Подвода Ивана Босого замыкала обоз односельчан. День был тихий, теплый, солнечный. Ничто не предвещало беды. Лес, наполненный птичьим волнением, задором, звенел на тысячу голосов. Без устали ворковали горлинки, свистели дрозды, звонко бил зяблик.
Перед въездом в Сосновку обоз опустился в глубокий овраг и стал подниматься на противоположный склон, а лошади Ивана Босого остановились и потянулись к ручейку, журчащему по дну оврага. Тут-то и выскочили из засады разбойники с топорами и пиками. Повалили Ивана на землю, связали.
Где деньги? Куда спрятал?
Понимая всю безнадежность своего положения, Иван решил расстаться с деньгами и подарками – не велико богатство. Улыбаясь разбойникам, он взглядом указал на смоляную бочку.
Один из них, совсем еще мальчишка, легко вспрыгнул на телегу, достал сверток и протянул его атаману.
В атамане Иван узнал Степана Грязного – беглого вора с отрезанным левым ухом. Много зла принес он односельчанам. Родные и те отказались от него, в избу не пускали ни днем, ни ночью.
Атаман развернул сверток, подошел вплотную к Босому, усмехаясь, сказал:
Ну, земляк, ты молодец, покладистый, не артачишься, как другие. Но нам нужны не эти гроши. Говори, где ваше родовое золото, которое твои предки еще в старину в походах добыли. Понял о чем речь? Быстрее соображай! Не за бутылкой сидим. Будешь волынку тянуть – в лес заберем. Там у нас время будет, чтобы шкуру с тебя снять. Есть среди моих молодцов и такие мастера.
Иван вскипел гневом при упоминании о священном для рода Босых золоте. Сила в нем была немереная, мог запросто веревку порвать и вскочить. Но совладал с собой, на хитрость пошел:
Правильно говоришь, есть у нас золото. Только не награблено оно. Это награды моих предков за сражения с татарами, германцами и всякой другой нечистью. Так что принадлежит оно нам по праву. А убьешь ты меня,– весь твой род в Сосновке пострадает, и тебе самому не удастся скрыться. Отец мой еще тот воин. И вся округа за него пойдет!

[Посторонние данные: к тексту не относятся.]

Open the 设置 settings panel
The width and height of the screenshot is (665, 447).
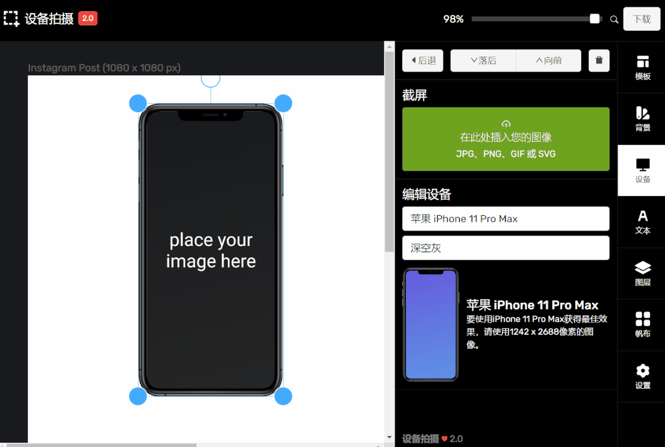tap(642, 377)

Плевал я на твоего отца, – Степан со злостью ткнул пистолетом Босому между ребер. – Говори: где золото? Не то, пока до меня доберетесь, я ваш род вперед изничтожу.
Один-единственный был у Ивана выход: убить Степана Грязного, даже ценой собственной жизни.

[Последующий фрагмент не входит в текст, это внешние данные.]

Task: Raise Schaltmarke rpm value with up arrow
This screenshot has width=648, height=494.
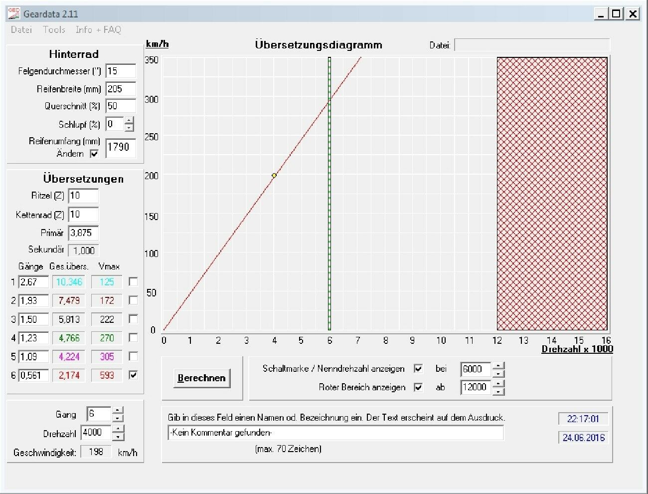Action: point(498,366)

Твоя взяла, атаман. Поделюсь я с тобой золотом. Возьму такой грех на себя и от родителя скрою. Недалеко оно зарыто – здесь, на Лысой горе. Только развяжите меня, покажу.
Почувствовав себя свободным, он поднялся на ноги, стряхнул с короткой бороды сухие былинки, посмотрел последний раз на красное солнышко… Не хотелось умирать молодому мужику. Жаль было оставлять вдовой лапушку Груню и первенца своего хотелось увидеть, когда тот на свет родится, да и старый отец переживет ли потерю сына-наследника.... Но шумели за спиной Босого предки: «Не уступай ворогу! Убей его!». Поднял Иван руку вроде бы затылок почесать, и ударил Степана Грязного ребром ладони, словно топором, по голове. Атаман перехватил его взгляд, но отскочить не успел. Уже с расколотым черепом, нажал на курок своего пистолета. В животе у Ивана будто молния полыхнула, и земля ушла из-под ног.

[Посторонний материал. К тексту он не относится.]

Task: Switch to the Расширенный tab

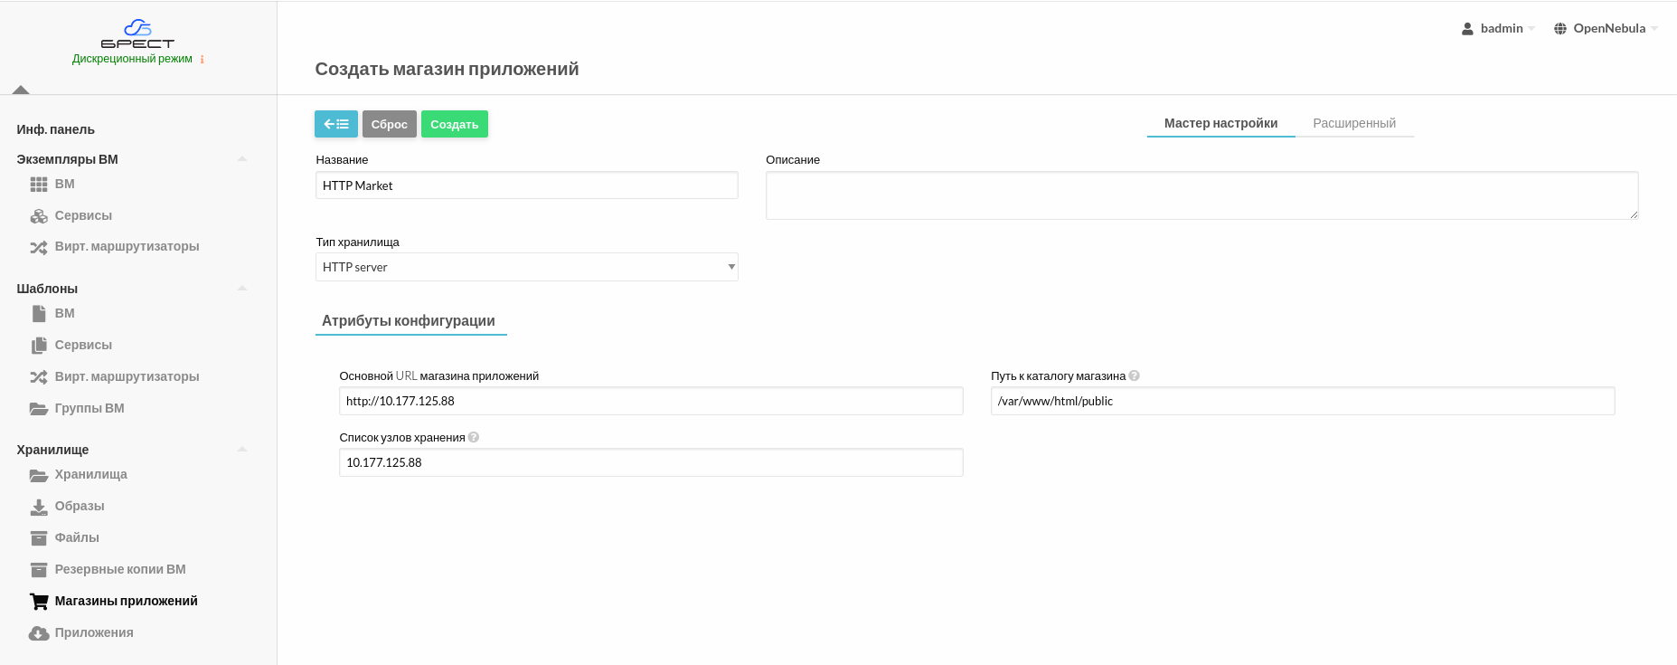Action: (x=1353, y=123)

В одночасье испустили дух Иван Босой со Степаном Грязным. Вспорхнула душа кулугура сизой горлинкой и полетела над лесом в Сосновку, к лапушке Груне. А черная душонка одноухого вора Степана Грязного выползла гадюкой из-под шитого золотом кафтана и, извиваясь, исчезла в густой крапиве.
Ошеломленные увиденным, разбойники побросали оружие и, крестясь, разбежались в разные стороны.
Собравшись с силами после известия о гибели сына, Родион Большой, отец Ивана, пошел к снохе Груне, которая вот-вот должна была родить. Она лежала вверх животом с опухшими от слез глазами. Понял старый, что знает уже Груня о гибели своего сокола. Увидев свекра, Груня тяжело поднялась, подошла к нему, положила руки на высокие плечи и разрыдалась. У Родиона тоже слезы хлынули из глаз.
Сгинул мой род, дочка, жить мне теперь незачем…
–Не убивайся, тятя, рожу я тебе внука-богатыря. Он род продолжит! Перед твоим приходом молилась я и забылась малость. Вижу-Иванушка возле меня. Успокаивает: «Крепись, – говорит, – и силы копи, родишь сына. А я всегда буду с вами». И правда, живот у меня смотри, какой большой. Верно-мальчик. Только бы разродиться по-хорошему.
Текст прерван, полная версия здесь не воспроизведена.